The Minnesota Vikings will never get their starting QB back from the Atlanta Falcons, but they appear on the cusp of a different, lesser sort of retribution.

Falcons Face Likely Discipline After Kirk Cousins Tampering Allegations: Report

 

 

The Minnesota Vikings will never get their starting QB back from the Atlanta Falcons, but they appear on the cusp of a different, lesser sort of retribution.

 

Adam Schefter of ESPN reported on Monday, April 22 that the NFL is nearing the end of its investigation into the Falcons for allegedly tampering with former Vikings quarterback Kirk Cousins while he was a free agent, and that the punishment Atlanta faces could be significant.

 

“The NFL’s investigation into alleged tampering charges against the Falcons for their involvement with then-free agent quarterback Kirk Cousins and the [Philadelphia] Eagles for their involvement with then-free agent running back Saquon Barkley is ongoing and could reach a conclusion as early as this week, per sources,” Schefter wrote. “Sources believe the discipline, which is likely to involve draft picks, [will] be more severe for the Falcons.”

 

 

Though they may not have direct bearing on whatever punishment Atlanta faces if found culpable by the league, Schefter noted a couple of recent disciplinary actions the NFL handed down to other franchises after finding them guilty of tampering accusations of a similar nature.

 

The Miami Dolphins lost a first-rounder in 2023 and a fourth-round pick this year for tampering that involved retired QB Tom Brady and now Denver Broncos head coach Sean Payton “on three occasions” between 2019-22. The league also levied fines totaling $2 million against Dolphins owner Stephen Ross ($1.5 million) and Bruce Beal ($500,000), the team’s vice chairman/limited partner, per Schefter.

 

The NFL revoked a third-round pick in 2016 as well as a sixth-rounder the following year from the Kansas City Chiefs due to tampering that involved wide receiver Jeremy Maclin in 2015. Fines were also a part of that punishment, as the team ended up paying $250,000, while head coach Andy Reid incurred a $75,000 fine and then-general manager John Dorsey paid $25,000.

 

 

 

Vikings head coach Kevin O’Connell was open during the NFL Combine, which the league held approximately two weeks before the official beginning of free agency, about Minnesota’s belief that tampering involving Cousins was ongoing.

 

“I know Kirk is going to go through a full process.

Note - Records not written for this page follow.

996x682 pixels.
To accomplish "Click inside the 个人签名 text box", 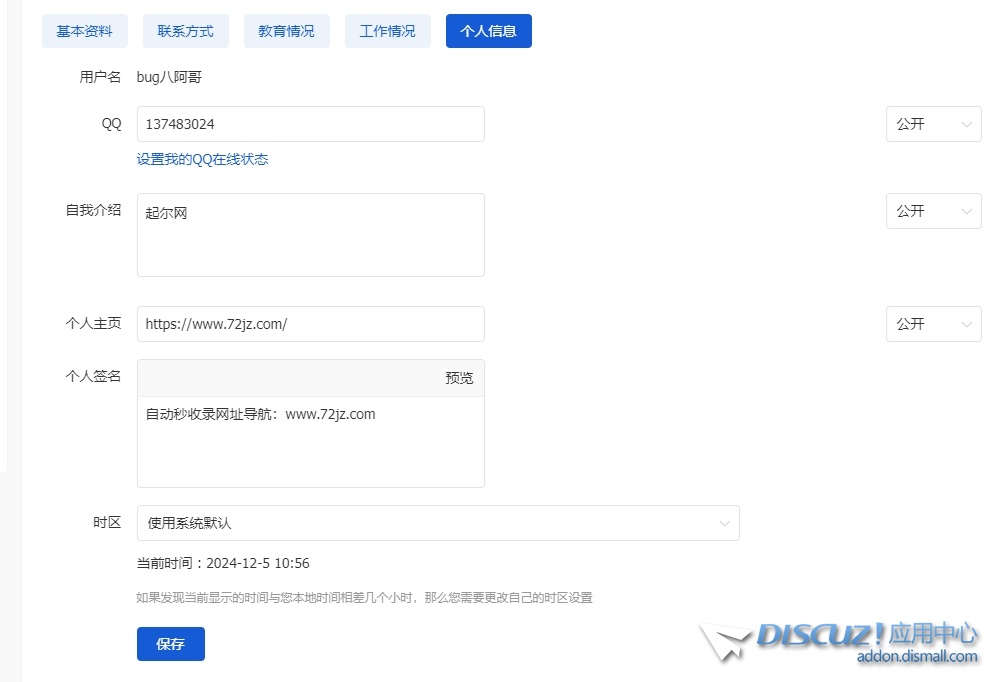I will (310, 440).
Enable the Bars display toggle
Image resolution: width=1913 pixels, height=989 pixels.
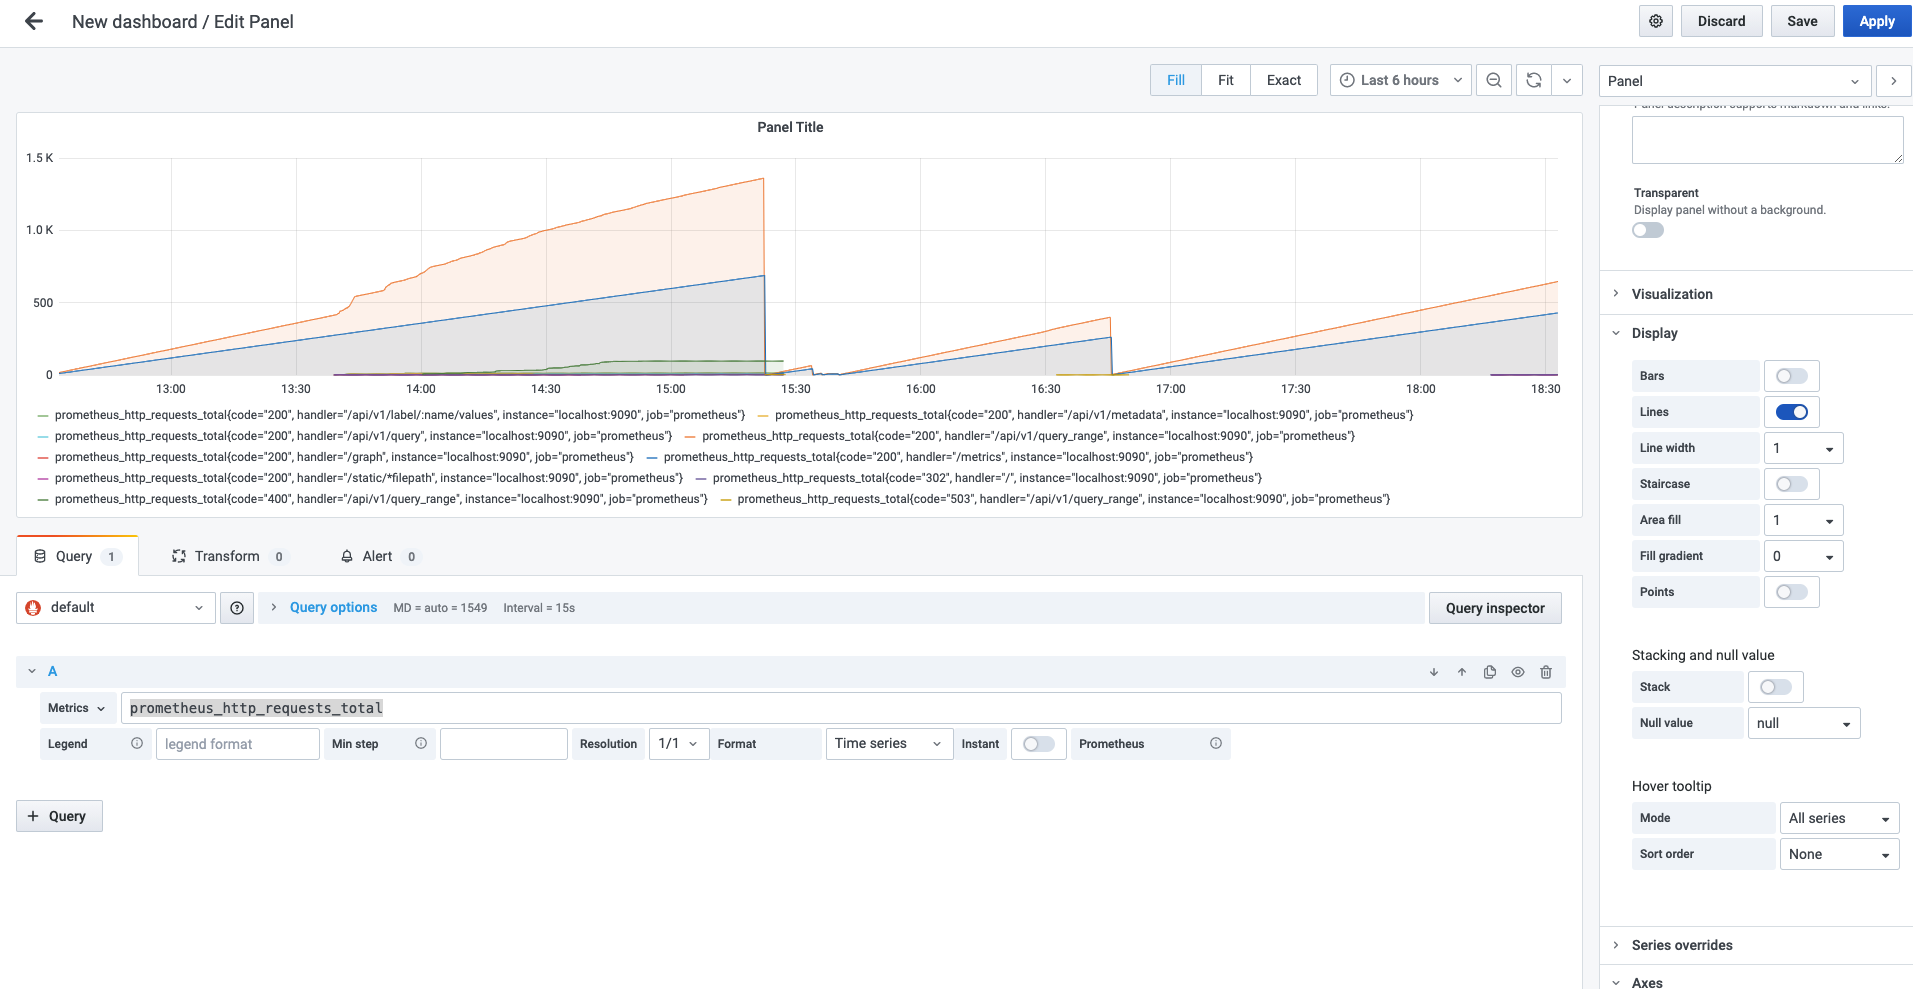tap(1791, 376)
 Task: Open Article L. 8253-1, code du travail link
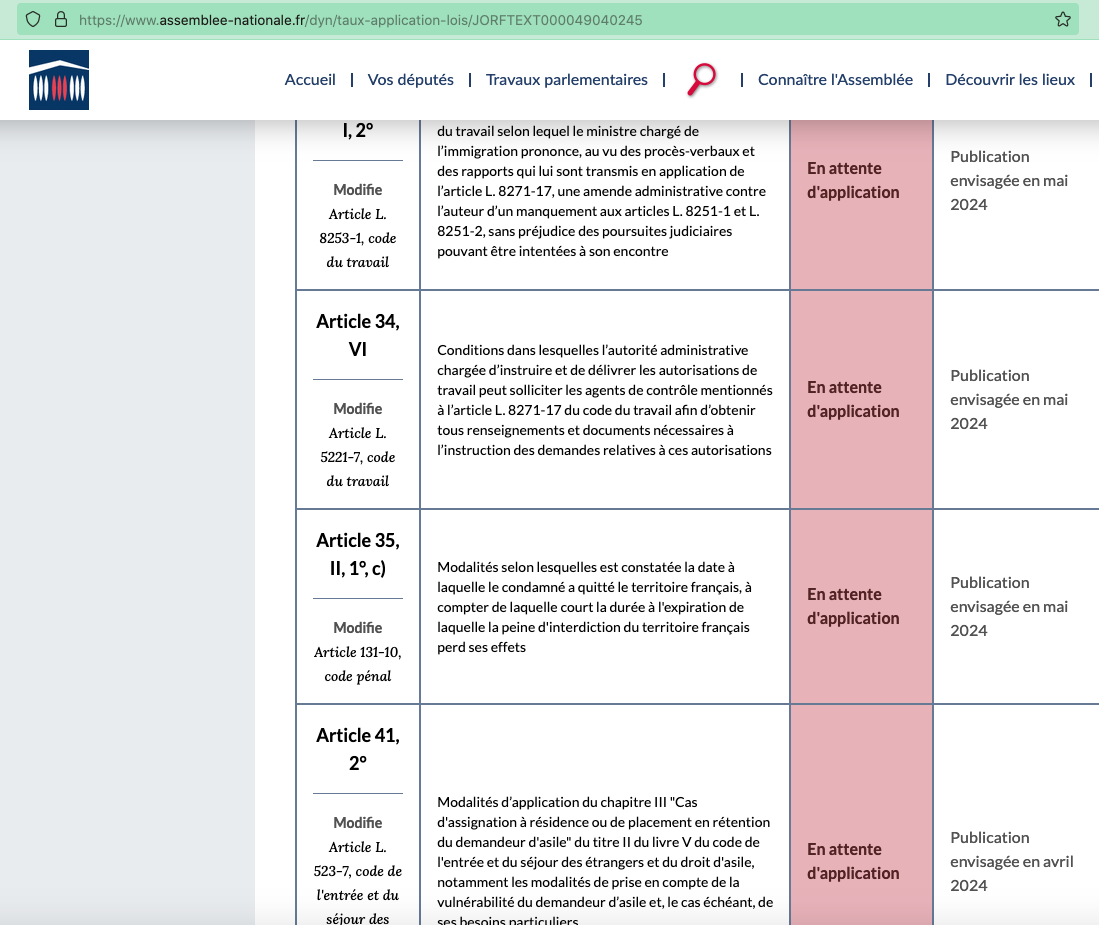point(357,238)
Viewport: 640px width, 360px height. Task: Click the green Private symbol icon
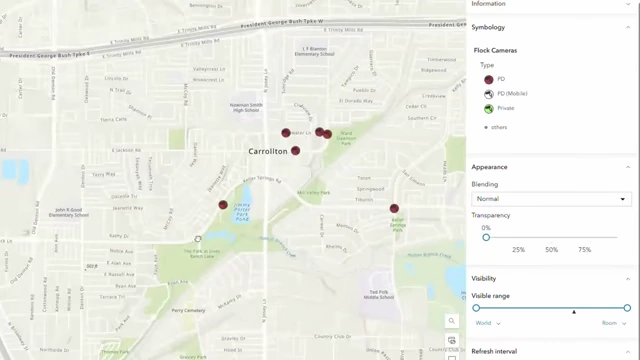[x=489, y=109]
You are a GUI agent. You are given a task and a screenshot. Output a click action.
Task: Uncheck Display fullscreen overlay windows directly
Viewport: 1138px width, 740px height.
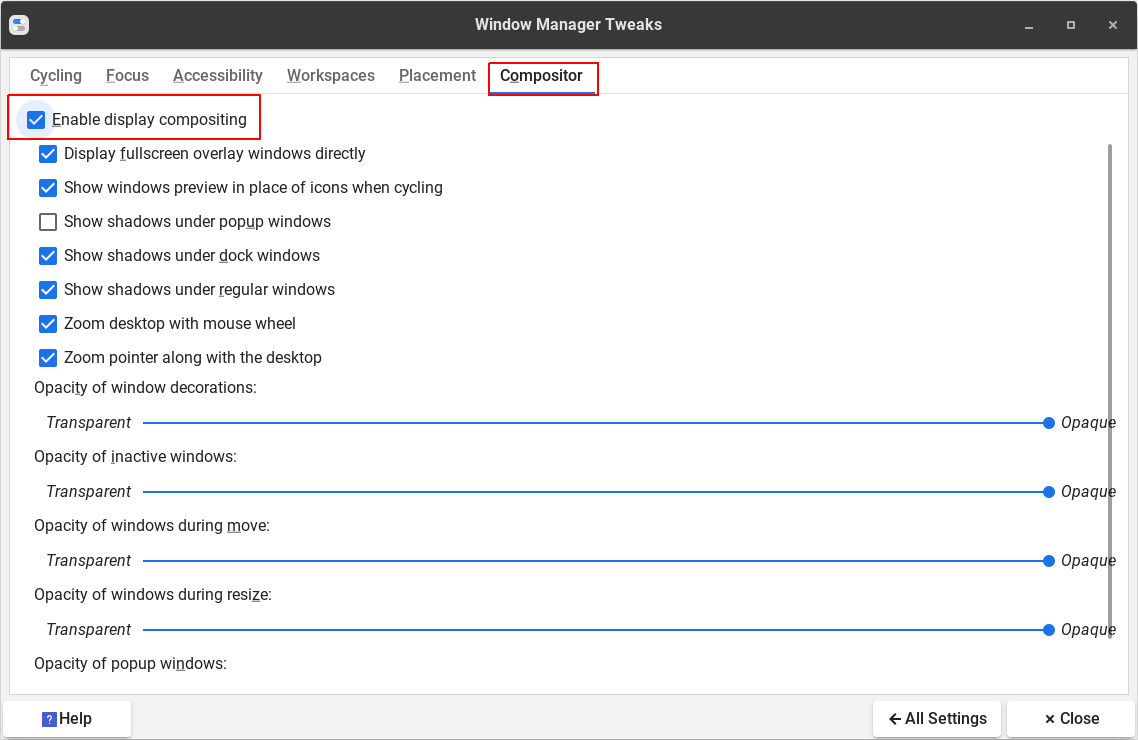point(48,154)
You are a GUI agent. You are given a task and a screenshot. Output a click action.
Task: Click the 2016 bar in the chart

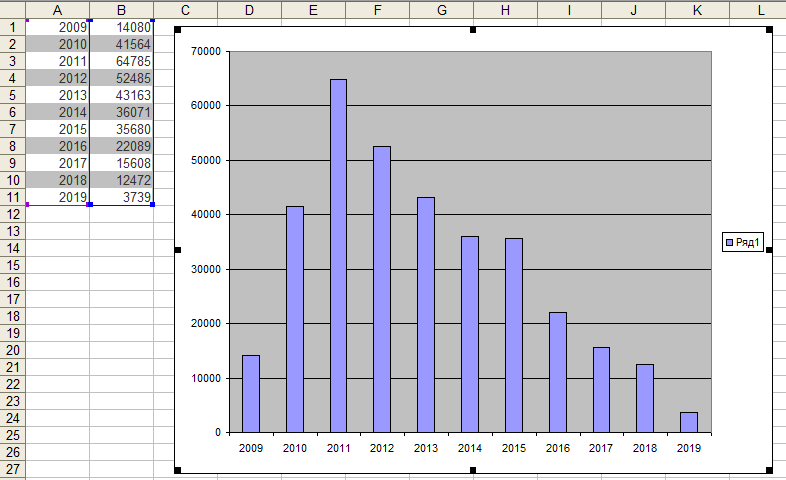click(x=557, y=372)
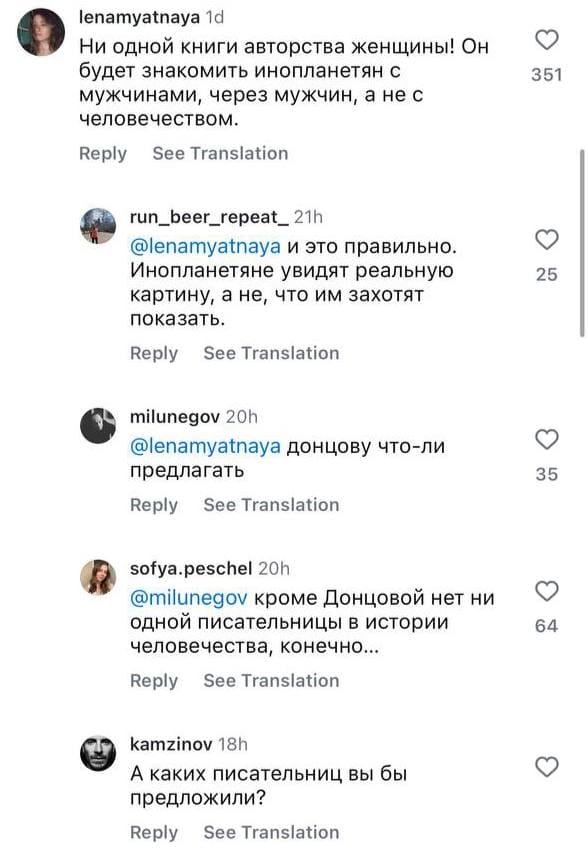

He’s a process guy. And hopefully we continue to be a strong part in that process and we figure out a way to keep him a Minnesota Viking.” – Head Coach Kevin O’Connell on

 

“The combine gave everybody else an opportunity, whether they’re supposed to be or not, to maybe have some conversations,” O’Connell said during an appearance on NFL Network.

 

Cousins ultimately signed a four-year deal with the Falcons for $180 million. The Vikings were probably never going to match that offer, which makes Atlanta’s tampering — if it actually occurred, which Schefter’s reporting indicates that the league believes it did — somewhat, if not entirely, unnecessary.

 

Even still, Mike Florio of Pro Football Talk characterized what the Falcons did involving Cousins as “the most blatant case of tampering” he has ever encountered in his time covering the league.

 

“Tampering is such a key part of the NFL and it happens all the time,” Florio said on the March 20 edition of the ‘What The Football Podcast’. “But there’s a certain element of discretion that gets applied where you don’t just make clear to the world that you tampered with this guy. And the Falcons’ pursuit of Kirk Cousins, to me, is the most blatant case of tampering I’ve ever seen.”

 

Without Cousins in the locker room, Minnesota resorted to signing San Francisco 49ers backup Sam Darnold to a one-year deal and is now scrambling to find a franchise QB in this week’s NFL draft, which could require a trade into the top five that might cost the Vikings as much as three first-round picks, or even more.